▶ [Your assignment]: The answer must be a single number, namely how many lines in the entries below contain the string "computer".

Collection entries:
=== Begin Enclosure ===

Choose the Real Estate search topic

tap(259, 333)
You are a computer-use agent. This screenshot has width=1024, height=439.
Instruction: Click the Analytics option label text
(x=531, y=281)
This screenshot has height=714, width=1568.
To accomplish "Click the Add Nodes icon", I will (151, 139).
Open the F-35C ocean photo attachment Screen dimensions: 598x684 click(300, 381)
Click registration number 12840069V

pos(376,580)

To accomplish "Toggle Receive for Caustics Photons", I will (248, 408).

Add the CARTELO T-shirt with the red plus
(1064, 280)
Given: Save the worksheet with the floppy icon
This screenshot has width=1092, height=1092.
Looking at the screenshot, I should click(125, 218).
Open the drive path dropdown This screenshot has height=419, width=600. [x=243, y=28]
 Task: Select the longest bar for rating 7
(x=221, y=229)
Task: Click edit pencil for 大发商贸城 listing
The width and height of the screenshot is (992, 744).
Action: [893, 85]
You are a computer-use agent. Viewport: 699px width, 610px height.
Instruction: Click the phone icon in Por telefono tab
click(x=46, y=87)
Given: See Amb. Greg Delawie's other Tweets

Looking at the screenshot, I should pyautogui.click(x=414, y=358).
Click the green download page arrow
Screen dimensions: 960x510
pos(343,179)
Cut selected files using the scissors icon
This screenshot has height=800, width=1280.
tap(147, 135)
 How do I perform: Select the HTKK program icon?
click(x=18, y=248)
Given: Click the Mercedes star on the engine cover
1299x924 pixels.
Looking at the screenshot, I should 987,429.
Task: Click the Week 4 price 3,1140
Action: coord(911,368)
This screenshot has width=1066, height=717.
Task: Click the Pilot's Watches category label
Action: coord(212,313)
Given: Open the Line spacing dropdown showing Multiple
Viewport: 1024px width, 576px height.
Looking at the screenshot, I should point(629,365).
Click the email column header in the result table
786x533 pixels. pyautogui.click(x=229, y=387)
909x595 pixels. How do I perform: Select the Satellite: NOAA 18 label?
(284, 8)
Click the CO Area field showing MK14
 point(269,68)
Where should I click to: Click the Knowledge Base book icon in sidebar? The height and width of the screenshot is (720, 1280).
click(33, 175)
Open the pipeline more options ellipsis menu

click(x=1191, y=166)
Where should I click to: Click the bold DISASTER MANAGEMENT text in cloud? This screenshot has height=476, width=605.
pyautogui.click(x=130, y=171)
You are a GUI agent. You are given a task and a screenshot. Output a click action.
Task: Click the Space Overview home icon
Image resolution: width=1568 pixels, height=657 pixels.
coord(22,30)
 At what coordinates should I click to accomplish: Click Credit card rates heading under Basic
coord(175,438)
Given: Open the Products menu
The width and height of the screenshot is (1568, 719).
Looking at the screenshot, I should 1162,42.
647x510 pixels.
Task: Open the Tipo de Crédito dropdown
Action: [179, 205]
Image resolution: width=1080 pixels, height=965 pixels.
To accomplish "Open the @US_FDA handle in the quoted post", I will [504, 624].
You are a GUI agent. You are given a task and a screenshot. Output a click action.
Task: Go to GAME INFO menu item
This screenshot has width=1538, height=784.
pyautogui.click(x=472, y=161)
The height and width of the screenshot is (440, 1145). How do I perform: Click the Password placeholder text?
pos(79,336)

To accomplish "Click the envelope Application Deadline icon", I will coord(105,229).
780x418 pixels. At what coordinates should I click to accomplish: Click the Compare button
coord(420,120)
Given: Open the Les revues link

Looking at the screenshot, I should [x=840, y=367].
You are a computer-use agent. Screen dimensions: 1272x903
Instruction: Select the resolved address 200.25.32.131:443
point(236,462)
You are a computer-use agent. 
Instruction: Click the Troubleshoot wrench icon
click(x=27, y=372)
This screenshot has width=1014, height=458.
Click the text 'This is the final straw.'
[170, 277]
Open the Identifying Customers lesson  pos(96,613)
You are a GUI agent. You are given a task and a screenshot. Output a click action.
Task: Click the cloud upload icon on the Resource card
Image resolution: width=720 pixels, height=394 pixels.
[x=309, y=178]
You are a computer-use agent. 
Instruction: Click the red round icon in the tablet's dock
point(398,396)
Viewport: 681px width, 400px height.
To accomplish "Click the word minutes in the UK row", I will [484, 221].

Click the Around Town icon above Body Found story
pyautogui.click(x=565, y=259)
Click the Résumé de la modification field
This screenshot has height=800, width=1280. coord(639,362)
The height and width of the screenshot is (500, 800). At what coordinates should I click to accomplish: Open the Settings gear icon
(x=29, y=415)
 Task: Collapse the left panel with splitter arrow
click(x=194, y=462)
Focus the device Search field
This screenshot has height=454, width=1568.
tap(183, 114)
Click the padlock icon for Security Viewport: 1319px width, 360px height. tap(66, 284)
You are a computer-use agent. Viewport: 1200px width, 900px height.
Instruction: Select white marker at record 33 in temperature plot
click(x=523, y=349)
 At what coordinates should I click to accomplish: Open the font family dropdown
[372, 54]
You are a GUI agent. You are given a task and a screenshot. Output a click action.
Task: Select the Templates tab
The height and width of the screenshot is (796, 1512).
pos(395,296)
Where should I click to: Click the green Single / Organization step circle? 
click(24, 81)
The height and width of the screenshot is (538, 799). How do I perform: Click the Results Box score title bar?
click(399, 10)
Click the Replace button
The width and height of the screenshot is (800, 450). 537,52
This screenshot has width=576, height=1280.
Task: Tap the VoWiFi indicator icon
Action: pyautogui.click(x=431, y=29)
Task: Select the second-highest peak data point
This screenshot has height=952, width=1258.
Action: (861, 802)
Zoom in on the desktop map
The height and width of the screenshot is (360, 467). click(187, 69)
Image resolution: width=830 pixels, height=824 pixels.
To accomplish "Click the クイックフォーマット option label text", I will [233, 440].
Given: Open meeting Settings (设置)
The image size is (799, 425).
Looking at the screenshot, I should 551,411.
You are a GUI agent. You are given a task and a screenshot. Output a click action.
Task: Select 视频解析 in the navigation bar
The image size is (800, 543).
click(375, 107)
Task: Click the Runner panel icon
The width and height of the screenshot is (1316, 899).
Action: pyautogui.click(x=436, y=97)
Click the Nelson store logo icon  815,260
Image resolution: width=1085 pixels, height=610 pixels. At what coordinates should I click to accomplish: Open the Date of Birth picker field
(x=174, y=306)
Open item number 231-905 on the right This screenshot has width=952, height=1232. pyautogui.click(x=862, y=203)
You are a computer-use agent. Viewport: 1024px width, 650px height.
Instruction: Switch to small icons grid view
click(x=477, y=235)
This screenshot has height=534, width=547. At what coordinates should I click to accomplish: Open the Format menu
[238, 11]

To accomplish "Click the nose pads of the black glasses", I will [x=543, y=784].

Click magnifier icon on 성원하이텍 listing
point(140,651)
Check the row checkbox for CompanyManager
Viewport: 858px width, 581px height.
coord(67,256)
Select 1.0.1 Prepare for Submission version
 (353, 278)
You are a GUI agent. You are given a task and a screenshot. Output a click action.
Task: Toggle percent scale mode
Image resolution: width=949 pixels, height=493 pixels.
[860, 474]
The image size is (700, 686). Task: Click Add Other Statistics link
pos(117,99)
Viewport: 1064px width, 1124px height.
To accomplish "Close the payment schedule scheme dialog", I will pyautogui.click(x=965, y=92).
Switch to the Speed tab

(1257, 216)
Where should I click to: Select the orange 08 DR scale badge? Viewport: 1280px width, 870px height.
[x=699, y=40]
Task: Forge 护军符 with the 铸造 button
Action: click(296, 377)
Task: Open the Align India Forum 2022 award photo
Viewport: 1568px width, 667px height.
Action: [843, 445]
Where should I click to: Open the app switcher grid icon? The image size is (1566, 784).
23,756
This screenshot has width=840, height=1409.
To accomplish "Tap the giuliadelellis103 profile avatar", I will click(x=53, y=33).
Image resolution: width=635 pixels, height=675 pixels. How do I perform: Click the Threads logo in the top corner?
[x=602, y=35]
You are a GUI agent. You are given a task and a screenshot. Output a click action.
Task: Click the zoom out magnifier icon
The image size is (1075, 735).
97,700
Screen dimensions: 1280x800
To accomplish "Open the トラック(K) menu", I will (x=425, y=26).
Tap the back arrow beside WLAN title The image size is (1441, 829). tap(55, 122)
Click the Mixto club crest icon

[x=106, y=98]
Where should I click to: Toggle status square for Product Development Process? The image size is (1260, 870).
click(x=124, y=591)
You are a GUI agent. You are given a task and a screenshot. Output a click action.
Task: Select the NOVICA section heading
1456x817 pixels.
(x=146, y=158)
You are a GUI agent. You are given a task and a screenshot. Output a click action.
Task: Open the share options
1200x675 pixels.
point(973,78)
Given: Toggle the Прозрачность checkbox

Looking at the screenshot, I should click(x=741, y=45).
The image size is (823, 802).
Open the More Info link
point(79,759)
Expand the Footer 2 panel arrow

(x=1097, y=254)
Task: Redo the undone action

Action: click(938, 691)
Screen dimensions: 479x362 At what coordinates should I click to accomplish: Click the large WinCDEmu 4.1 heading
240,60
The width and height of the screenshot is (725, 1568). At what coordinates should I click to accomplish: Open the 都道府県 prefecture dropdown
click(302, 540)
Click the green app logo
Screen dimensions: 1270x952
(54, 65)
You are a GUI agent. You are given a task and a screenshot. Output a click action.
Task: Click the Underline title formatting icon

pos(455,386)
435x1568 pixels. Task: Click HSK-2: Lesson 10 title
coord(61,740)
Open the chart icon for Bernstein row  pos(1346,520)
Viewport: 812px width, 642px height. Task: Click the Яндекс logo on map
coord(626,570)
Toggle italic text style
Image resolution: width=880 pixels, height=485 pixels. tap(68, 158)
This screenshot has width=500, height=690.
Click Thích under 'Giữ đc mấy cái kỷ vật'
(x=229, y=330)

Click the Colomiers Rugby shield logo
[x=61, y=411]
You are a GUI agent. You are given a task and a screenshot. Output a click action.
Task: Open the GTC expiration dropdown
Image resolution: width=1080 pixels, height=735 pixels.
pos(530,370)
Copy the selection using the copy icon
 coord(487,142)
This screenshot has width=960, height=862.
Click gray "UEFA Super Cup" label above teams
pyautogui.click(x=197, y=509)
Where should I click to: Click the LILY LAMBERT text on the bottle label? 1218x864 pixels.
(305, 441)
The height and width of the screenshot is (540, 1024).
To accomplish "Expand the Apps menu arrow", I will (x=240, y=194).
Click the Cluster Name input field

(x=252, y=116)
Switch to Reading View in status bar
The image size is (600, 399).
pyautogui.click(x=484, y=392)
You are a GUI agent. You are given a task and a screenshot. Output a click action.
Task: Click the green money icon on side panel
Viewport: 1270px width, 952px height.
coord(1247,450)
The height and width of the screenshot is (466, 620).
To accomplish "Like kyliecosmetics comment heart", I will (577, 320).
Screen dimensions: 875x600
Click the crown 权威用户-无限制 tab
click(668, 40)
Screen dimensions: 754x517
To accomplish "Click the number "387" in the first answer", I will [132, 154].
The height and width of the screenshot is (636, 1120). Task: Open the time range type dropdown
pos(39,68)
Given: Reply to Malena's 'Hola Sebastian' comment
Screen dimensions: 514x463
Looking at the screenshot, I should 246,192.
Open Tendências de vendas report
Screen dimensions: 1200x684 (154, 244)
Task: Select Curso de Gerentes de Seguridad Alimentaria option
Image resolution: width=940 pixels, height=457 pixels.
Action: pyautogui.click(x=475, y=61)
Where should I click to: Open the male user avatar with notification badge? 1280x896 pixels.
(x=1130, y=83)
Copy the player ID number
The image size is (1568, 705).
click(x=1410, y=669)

=== End Enclosure ===

▶ [Written response]: 7